Aim of the task: Rewrite the entries from the line containing "Image resolution: width=1300" through the line containing "click(x=151, y=163)", replacing "date filter" with "calendar filter" and leaving everything else unchanged. Omit the pictures from your answer.

--- Start Input rows ---

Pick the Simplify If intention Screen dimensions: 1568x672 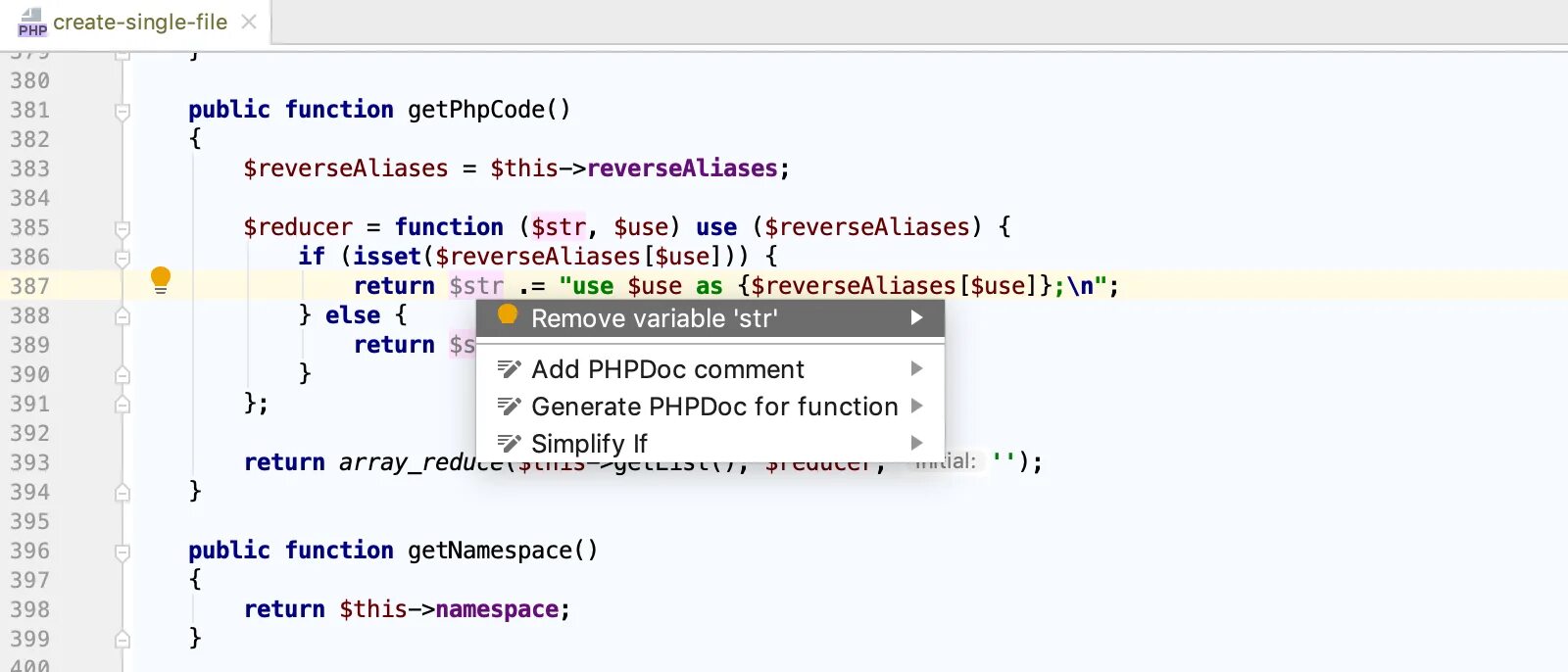(589, 444)
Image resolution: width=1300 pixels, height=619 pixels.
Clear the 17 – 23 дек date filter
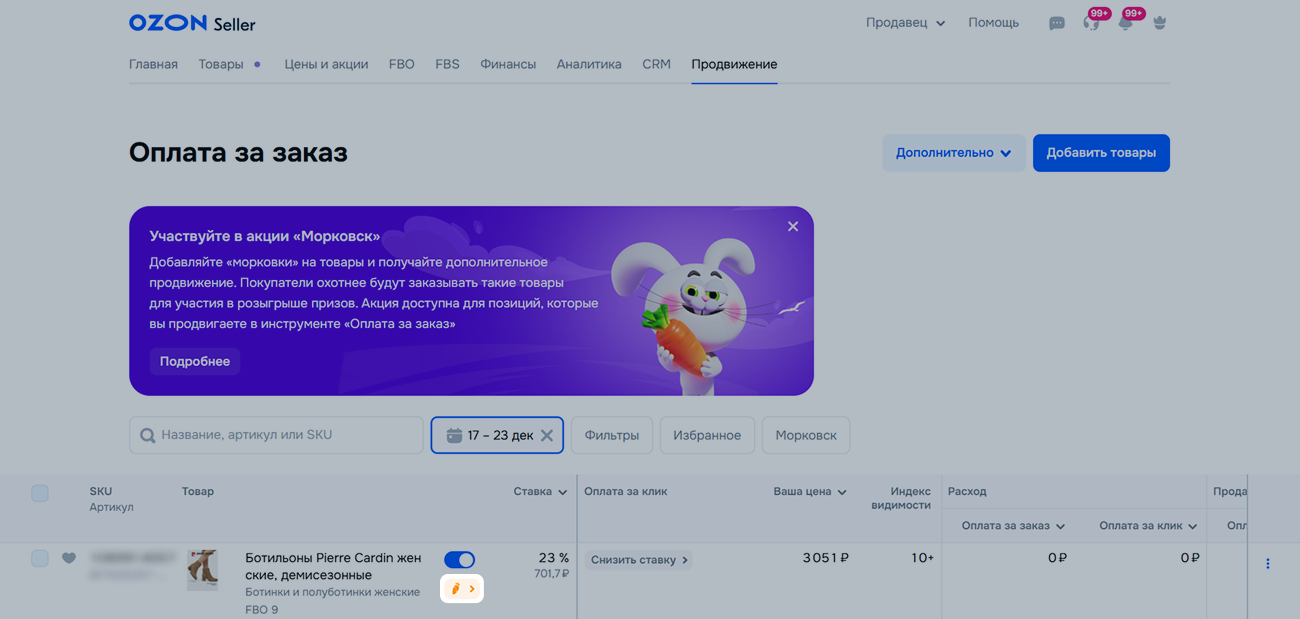pyautogui.click(x=547, y=436)
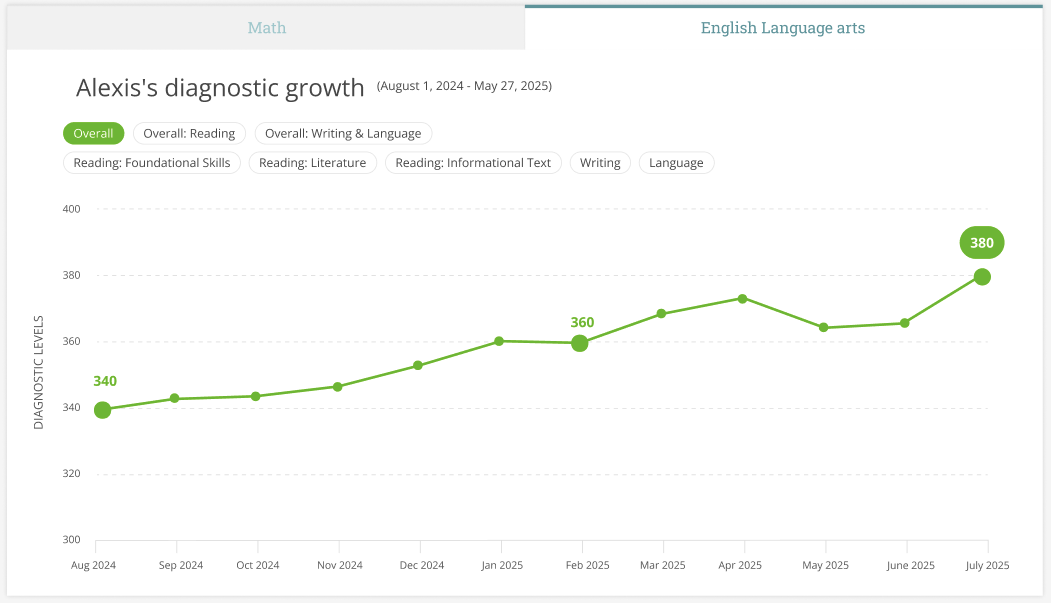Select Reading: Foundational Skills filter
This screenshot has width=1051, height=603.
click(x=151, y=163)
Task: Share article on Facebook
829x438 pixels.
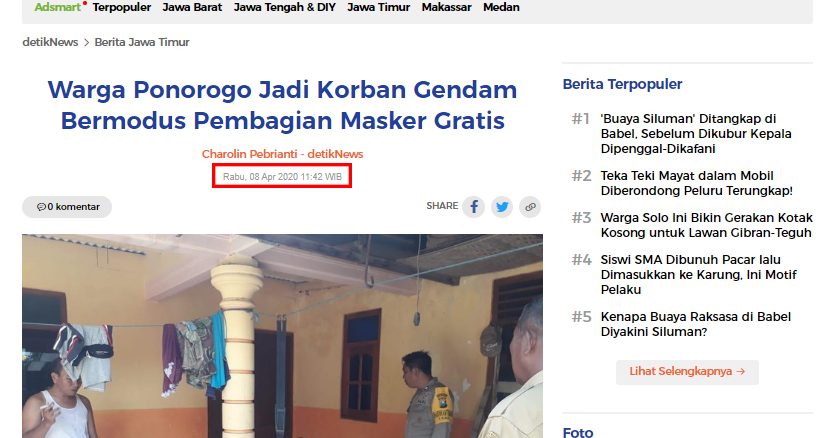Action: click(473, 207)
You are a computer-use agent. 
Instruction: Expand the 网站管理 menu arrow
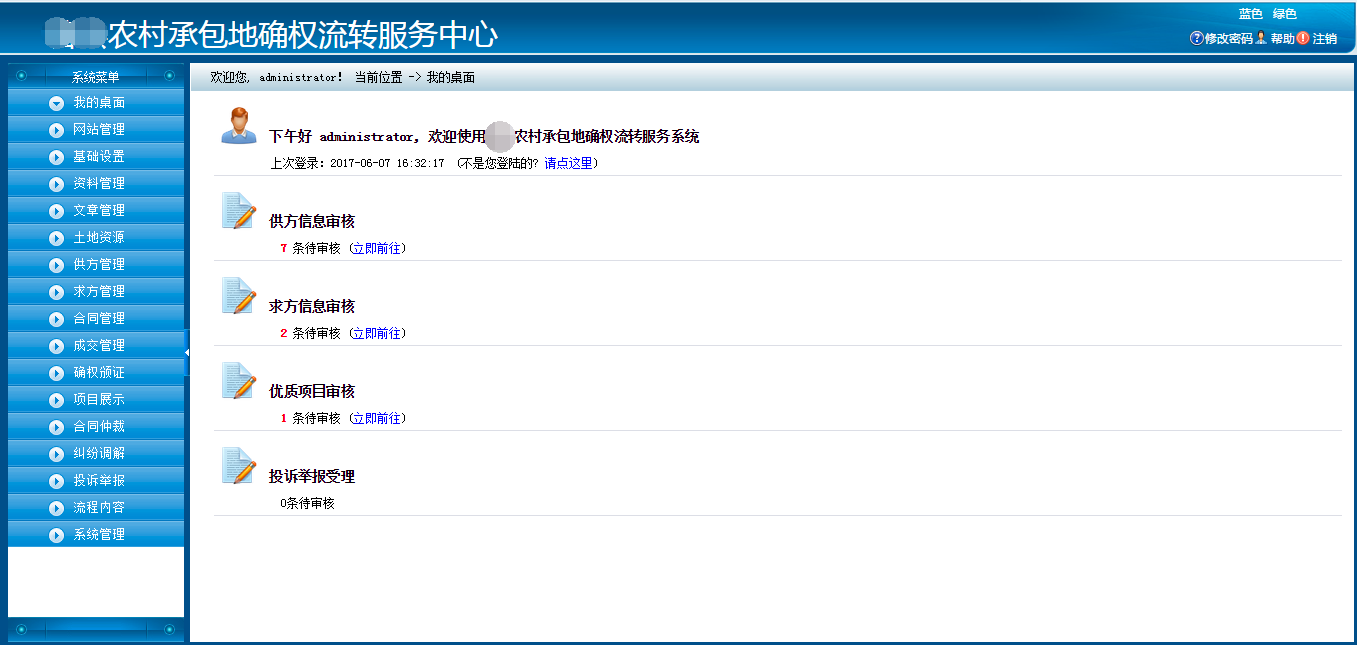(x=56, y=129)
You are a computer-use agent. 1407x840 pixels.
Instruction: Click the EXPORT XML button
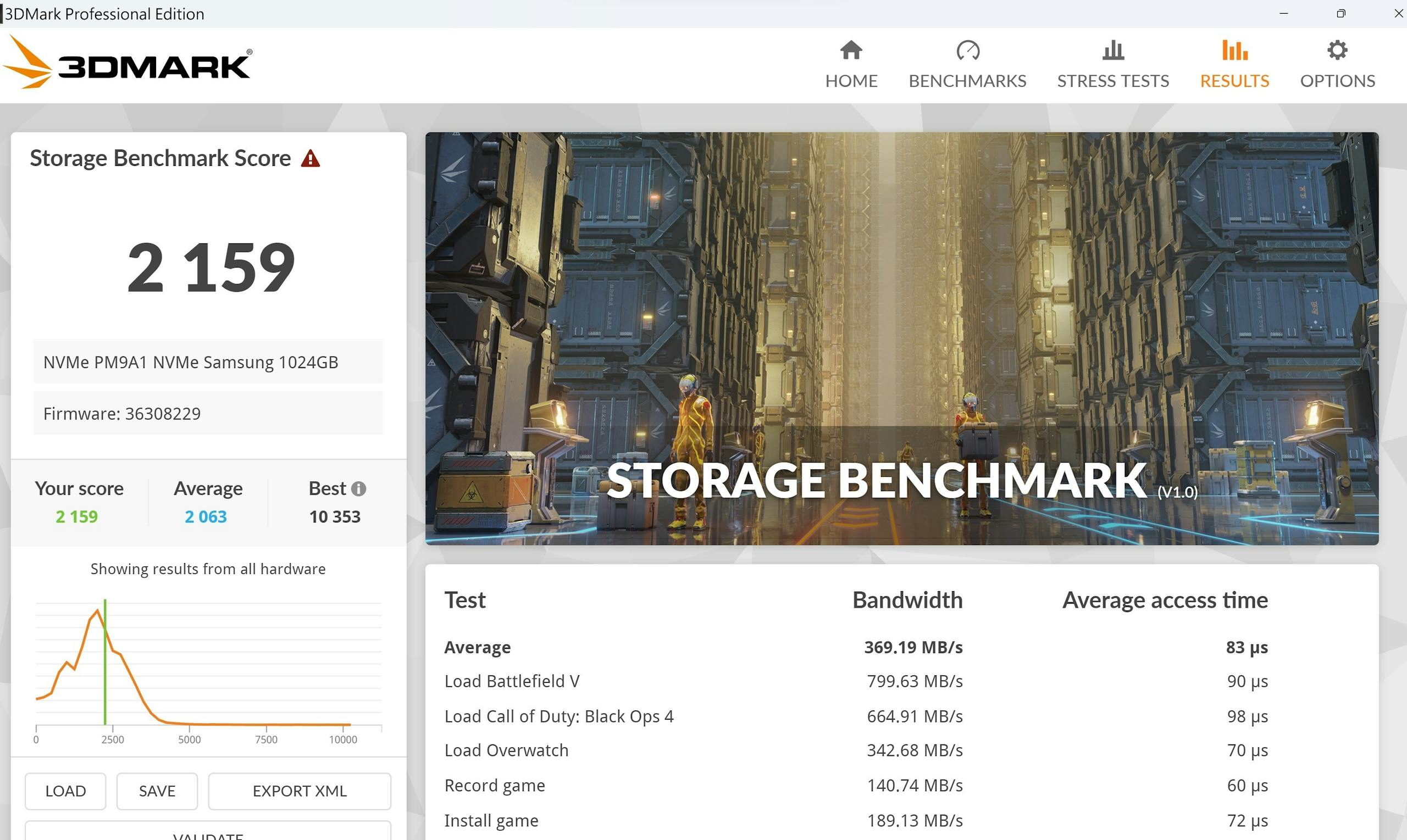coord(299,791)
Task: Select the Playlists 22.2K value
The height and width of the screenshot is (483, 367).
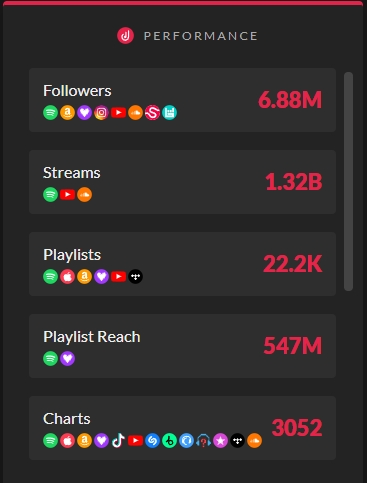Action: (293, 264)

--- End Input rows ---

The answer:
Image resolution: width=1300 pixels, height=619 pixels.
Clear the 17 – 23 дек calendar filter
pyautogui.click(x=547, y=436)
Select Reading: Foundational Skills filter
This screenshot has width=1051, height=603.
click(x=151, y=163)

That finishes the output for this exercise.